All last weekend, the club took time to reflect upon those who were lost in the disaster. At Manchester United’s game against Crystal Palace on Saturday 4 February, both Erik Ten Hag and Palace manager Patrick Vieira laid wreaths on the centre circle at Old Trafford before the referee blew his whistle for a minute’s silence. The whole ground fell silent in a show of respect and a banner was unveiled at the Stretford End showing the Busby Babes and the words ‘We’ll Never Die’. The families of those lost, as well as those affected, were guests of the club; the flags flew at half-mast as a gesture of respect and a rendition of The Flowers of Manchester played as the teams walked out.

The following day at Manchester United Women’s game against Everton at Leigh Sports Village, Marc Skinner along with Everton manager Brian Sorensen replicated what we had seen at Old Trafford the day before as they laid wreaths and the two teams fell silent alongside the fans. Around the advertising boards, the names of those lost: Geoff Bent, Roger Byrne, Eddie Colman, Duncan Edwards, Mark Jones, David Pegg, Tommy Taylor, Billy Whelan, Walter Crickmer, Tom Curry, Bert Whalley. 

As well as those directly involved with the club, there were a further twelve fatalities. Eight journalists: Alf Clarke, Donny Davies, George Follows, Tom Jackson, Archie Ledbrooke, Henry Rose, Eric Thompson and former Manchester City goalkeeper Frank Swift. The plane’s co-pilot Ken Rayment also died, plus crew member Tom Cable, travel agent Bela Miklos and supporter Willie Satinoff, a friend of United manager Sir Matt Busby.

At the service at Old Trafford on Monday, club captains Harry Maguire and Katie Zelem laid wreaths at the Munich Memorial Plaque. Speaking to club media, Zelem said “I think it is so special for me, the girls and the staff that we can be a part of the club on this anniversary occasion.” The services at Old Trafford and Manchesterplatz, Munich, were led by Munich58 and Manchester Munich Memorial Foundation. The full Under-18 and Under-21 squads were also at Old Trafford and laid a wreath on behalf of United’s Academy sides.

A huge part of Manchester United’s ethos is based upon the legacy of the Busby Babes. All those involved in the club, even those at youth level are encouraged to learn about the history and about the crash. This year, the Under-13s travelled to Munich to pay their respects. They took part in the service with Joe Williams reading a poem written by the squad, and teammate Oliver Meredith laying a wreath. They also spent time with the local community and handed out United scarves to the residents in Munich. Ahead of the service, a new memorial showcase was unveiled at the crash site for fans to visit and pay their respects. The tribute has been funded by donations from fans as well as Red Docs Munich and FC Bayern Munich.

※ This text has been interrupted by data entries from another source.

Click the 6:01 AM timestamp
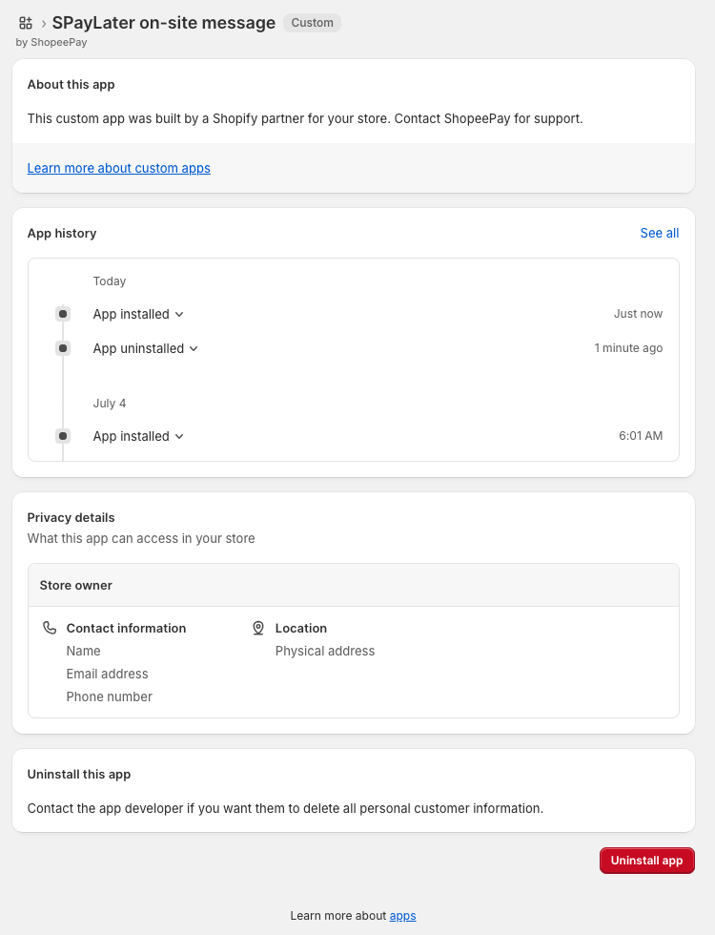The width and height of the screenshot is (715, 935). pos(640,436)

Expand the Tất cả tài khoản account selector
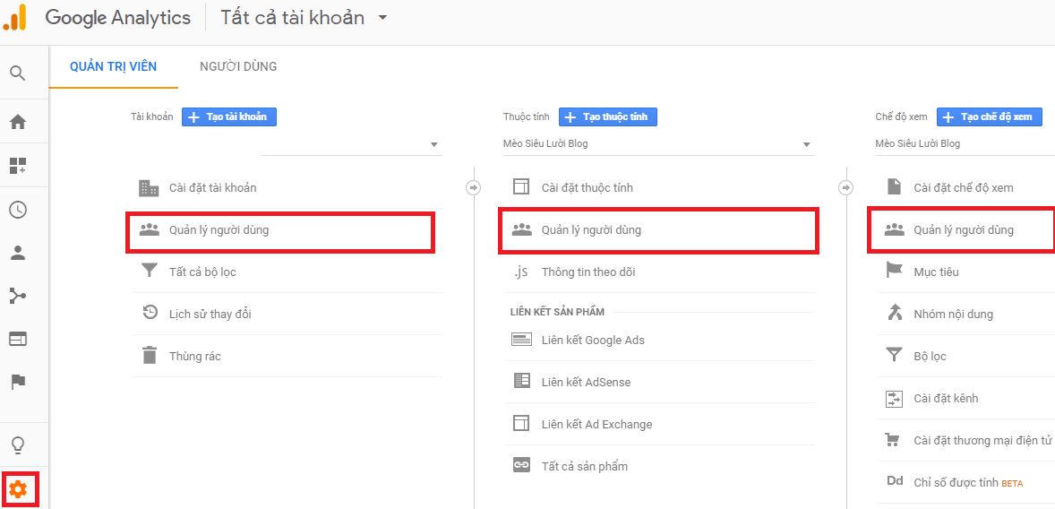tap(304, 18)
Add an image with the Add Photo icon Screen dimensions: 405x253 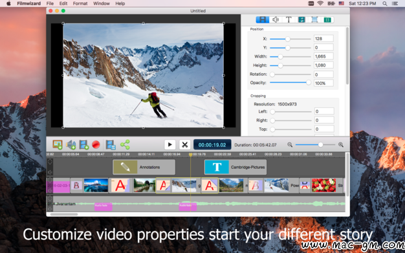click(58, 144)
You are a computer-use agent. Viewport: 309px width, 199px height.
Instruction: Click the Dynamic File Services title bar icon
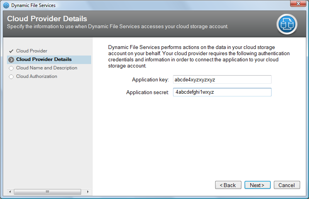coord(6,5)
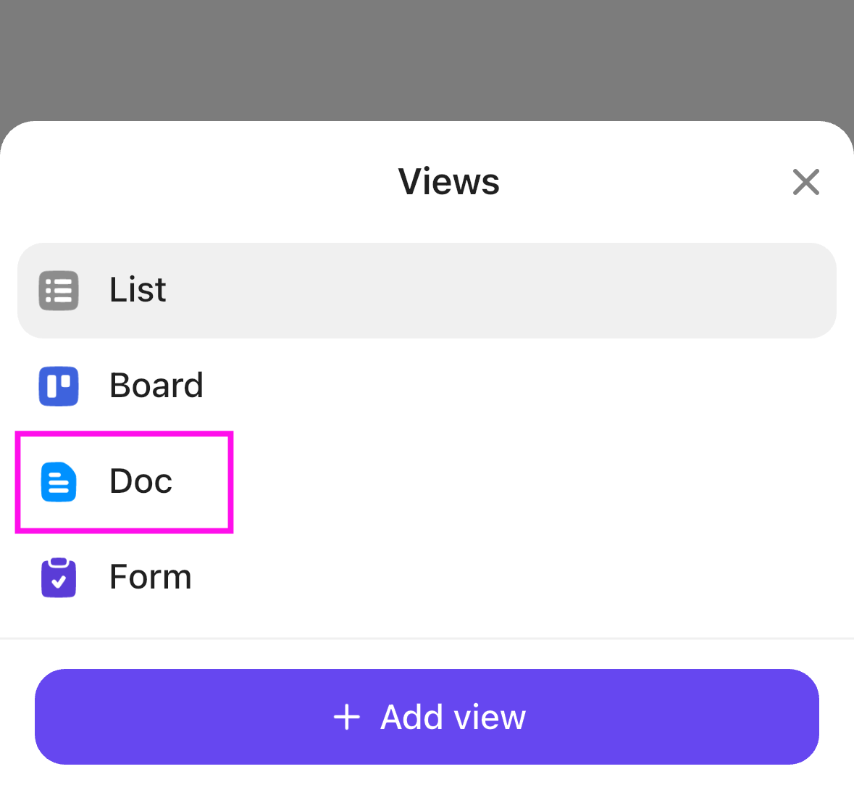Dismiss the sheet via the dimmed backdrop
Image resolution: width=854 pixels, height=798 pixels.
427,58

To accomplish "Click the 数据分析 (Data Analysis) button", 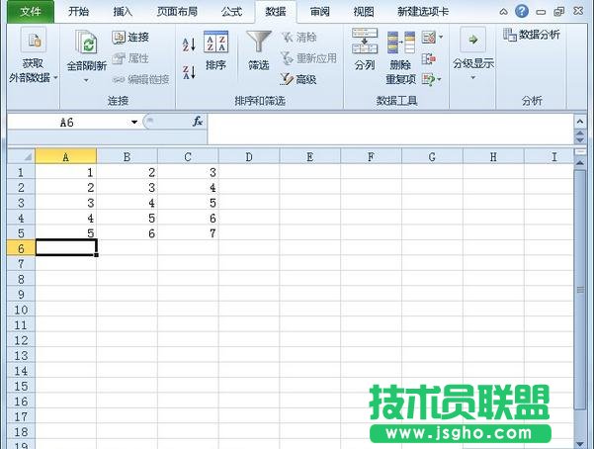I will tap(532, 36).
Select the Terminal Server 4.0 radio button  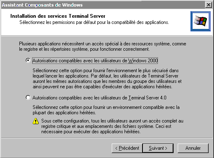click(28, 97)
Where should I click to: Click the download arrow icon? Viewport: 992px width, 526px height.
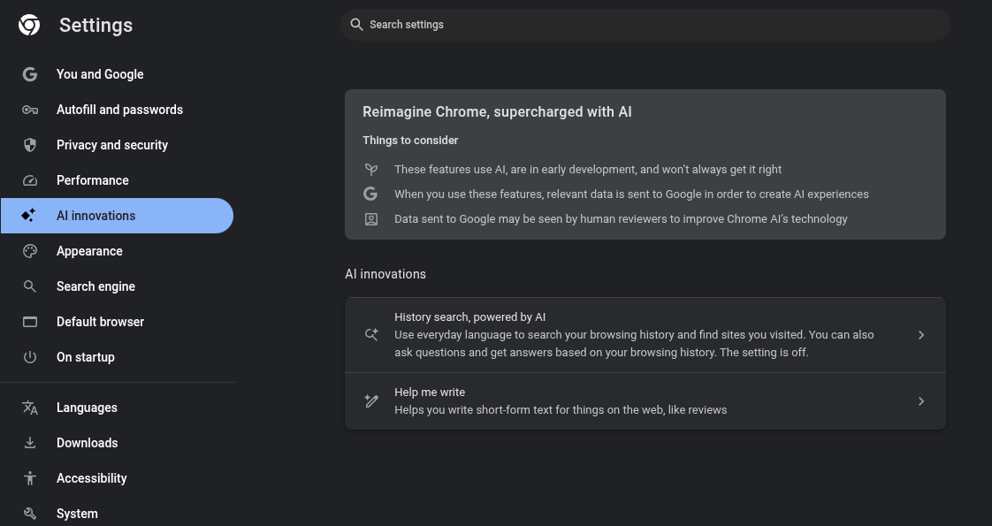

It’s an important part of the club’s calendar every year, to pause and reflect upon that terrible disaster which tore apart the club and all those connected to it. Matt Busby went on to rebuild his team and ten years later they once again won the European Cup, but those talented individuals the Reds lost will never be forgotten and every year at 15.04, the time of the crash on 6 February; the fans, the managers, the players and the academy will pause to remember them.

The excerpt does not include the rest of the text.